___ ENTRIES SHOWN ___

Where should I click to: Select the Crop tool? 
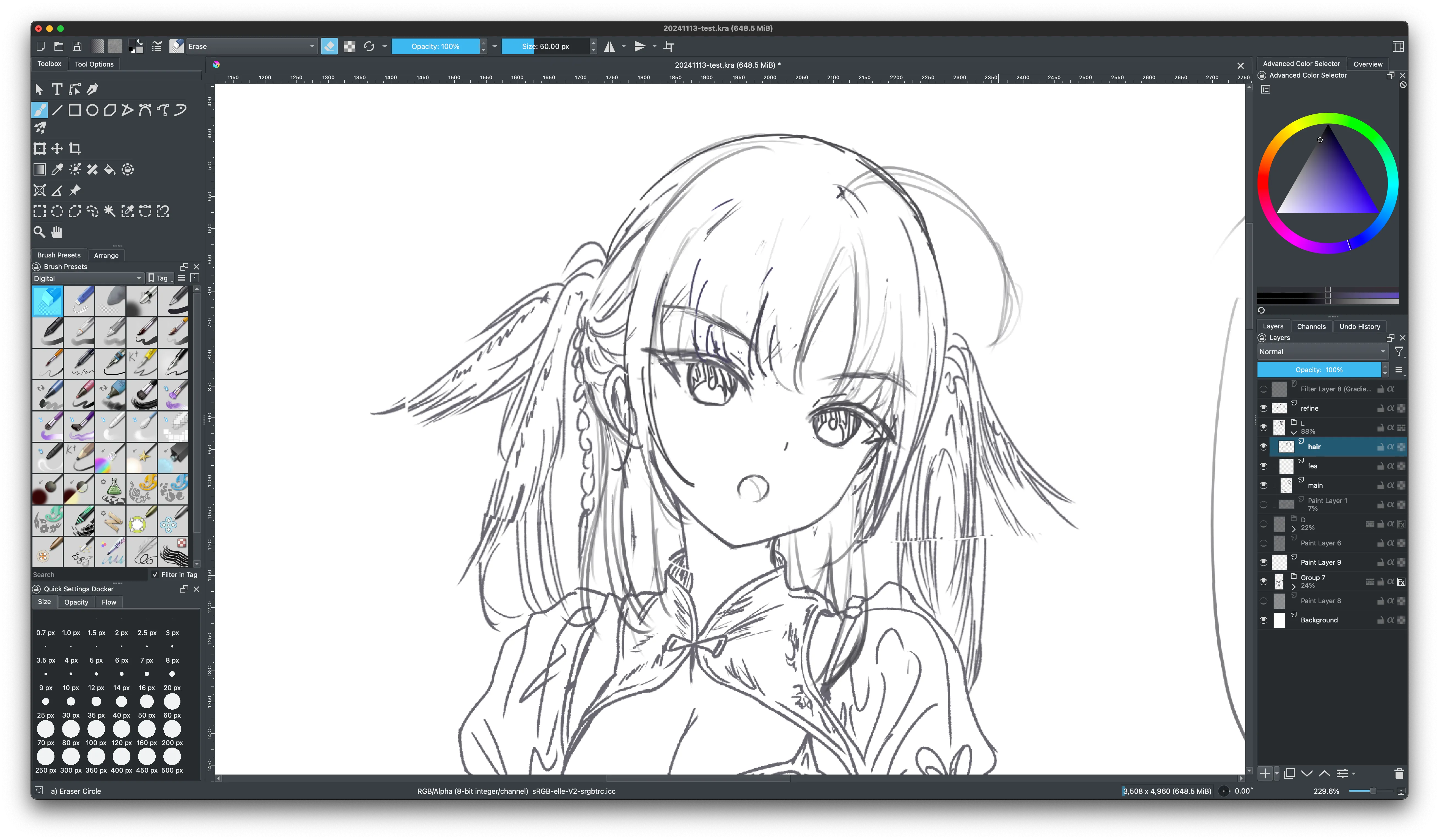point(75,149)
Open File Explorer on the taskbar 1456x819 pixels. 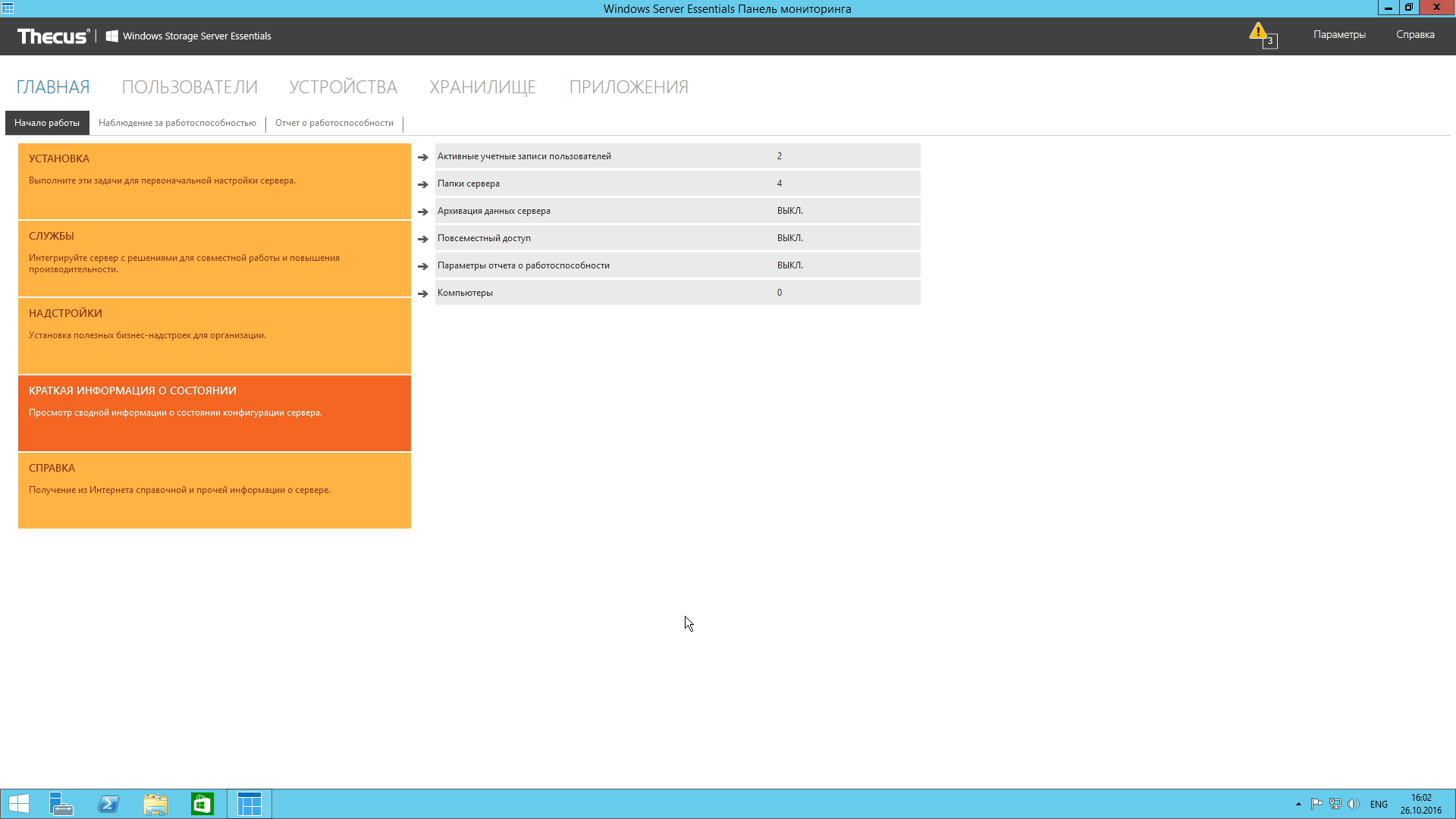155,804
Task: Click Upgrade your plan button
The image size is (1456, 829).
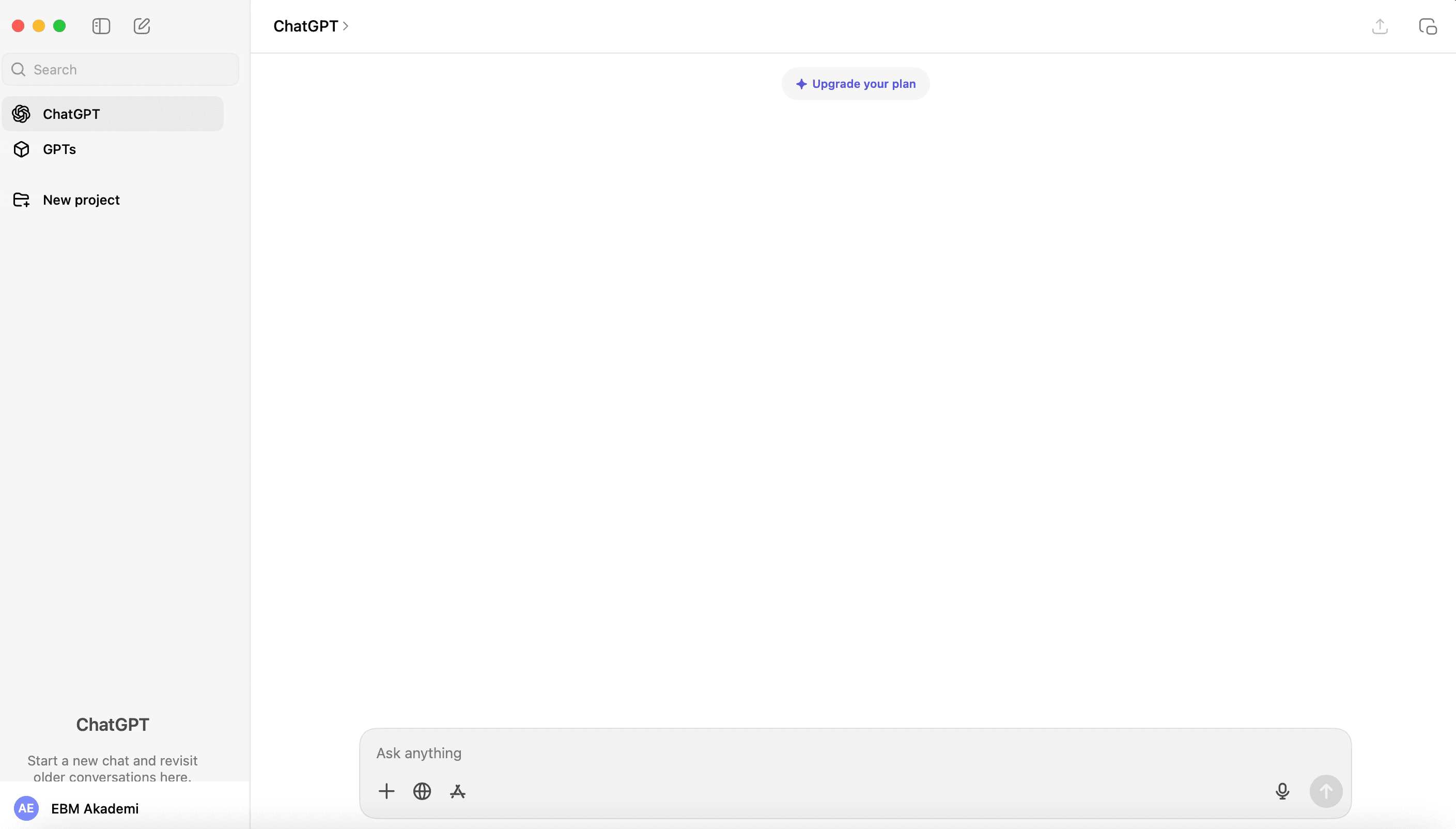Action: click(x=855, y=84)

___
___ ENTRIES SHOWN ___

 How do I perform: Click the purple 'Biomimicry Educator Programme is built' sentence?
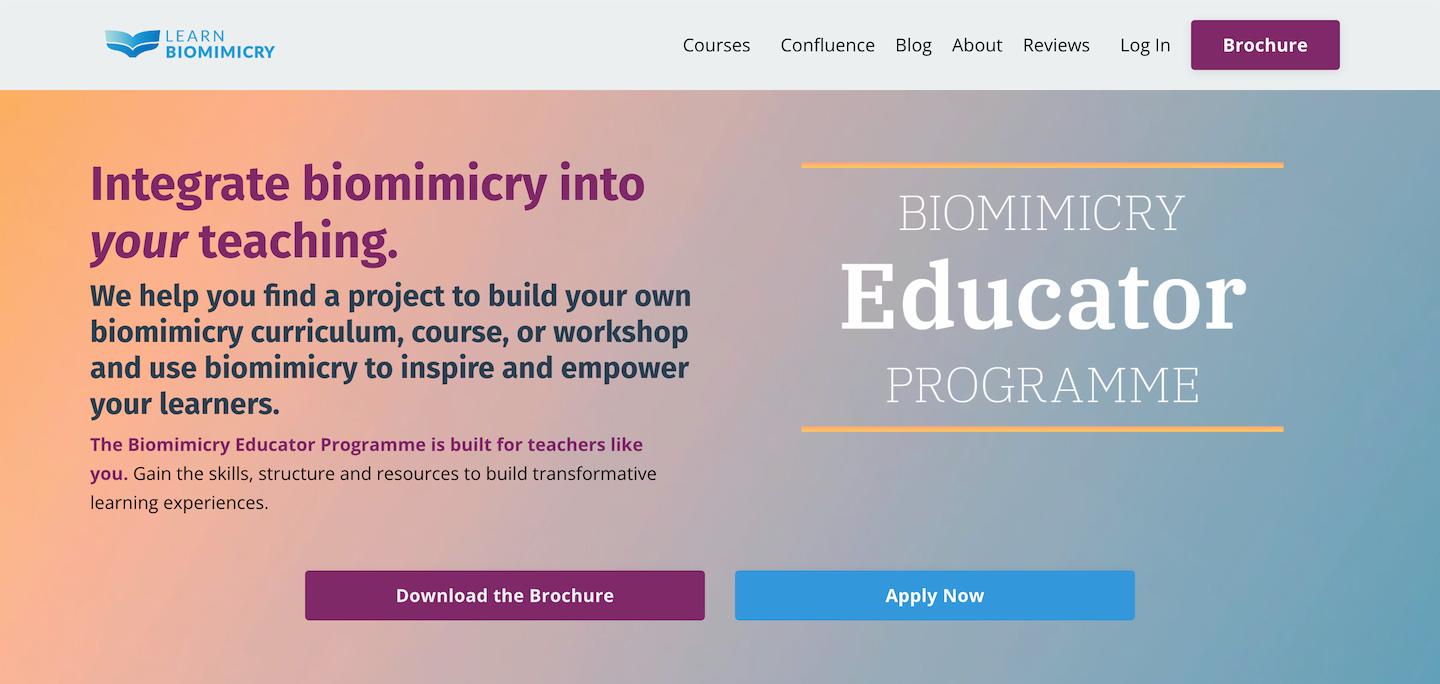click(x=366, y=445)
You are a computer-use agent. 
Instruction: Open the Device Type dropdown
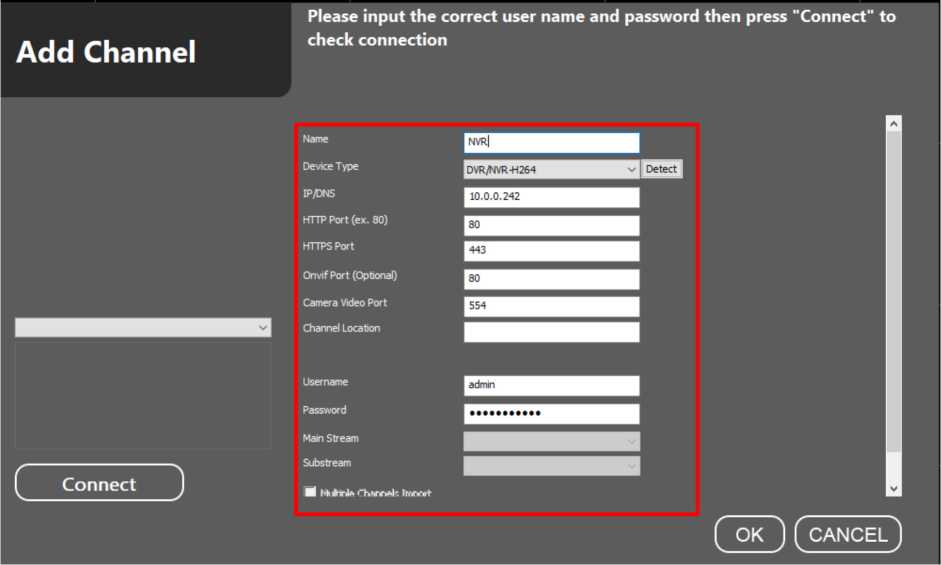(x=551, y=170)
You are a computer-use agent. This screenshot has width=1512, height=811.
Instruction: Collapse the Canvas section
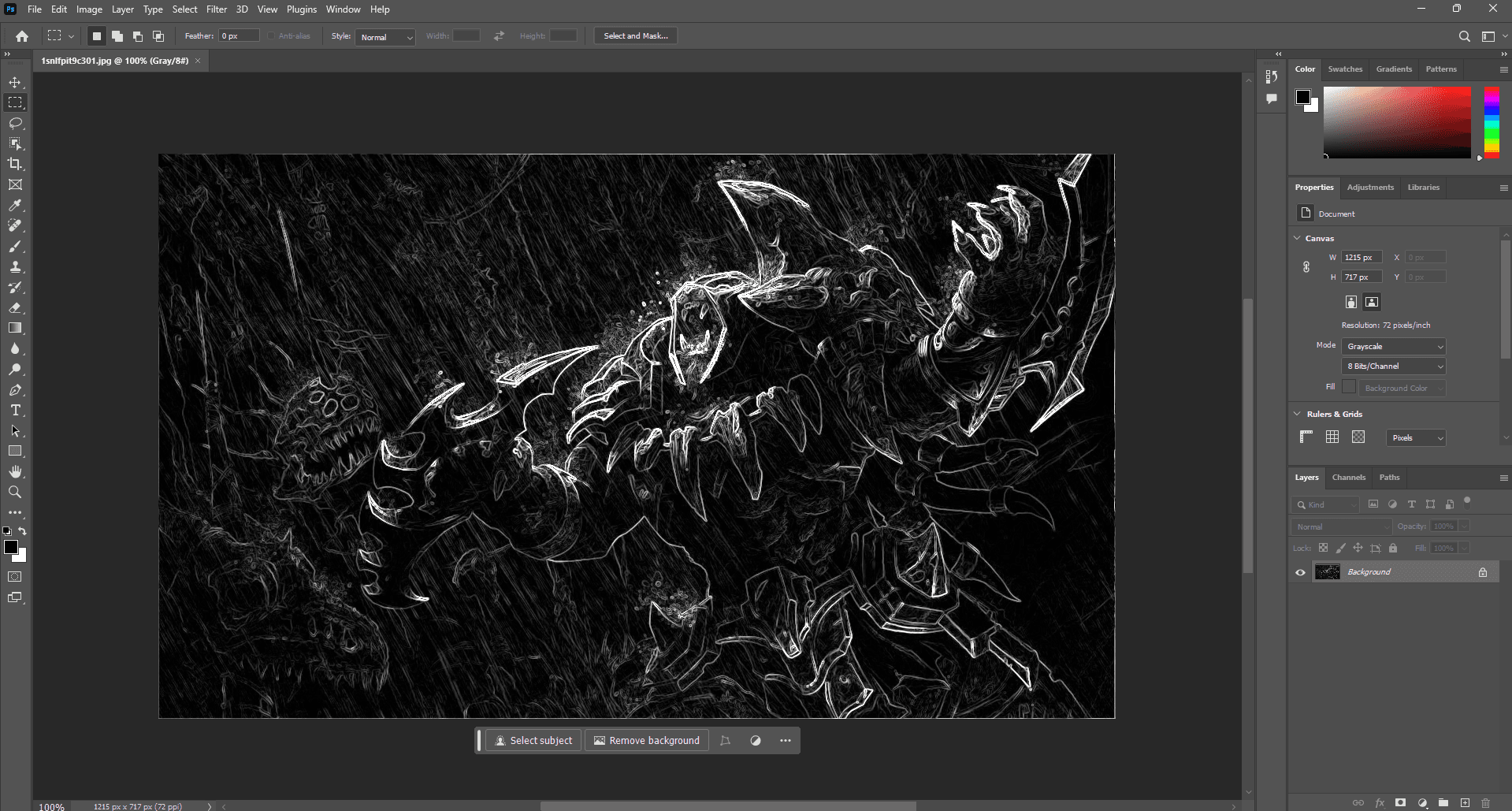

___

• [INSTRUCTIONS FOR THE TASK] Rewrite the data lines starting with the line with "How do I perform: Click" and going on through the line with "Instruction: Collapse the Canvas section", changing "computer-use agent" to "desktop assistant" and keeping everything else the same. Leave the pictures out of your answer.

• [IN RESPONSE]
 How do I perform: Click the purple 'Biomimicry Educator Programme is built' sentence?
click(x=366, y=445)
You are a desktop assistant. 
Instruction: Open the Device Type dropdown
(x=551, y=170)
You are a desktop assistant. This screenshot has width=1512, height=811.
Instruction: Collapse the Canvas section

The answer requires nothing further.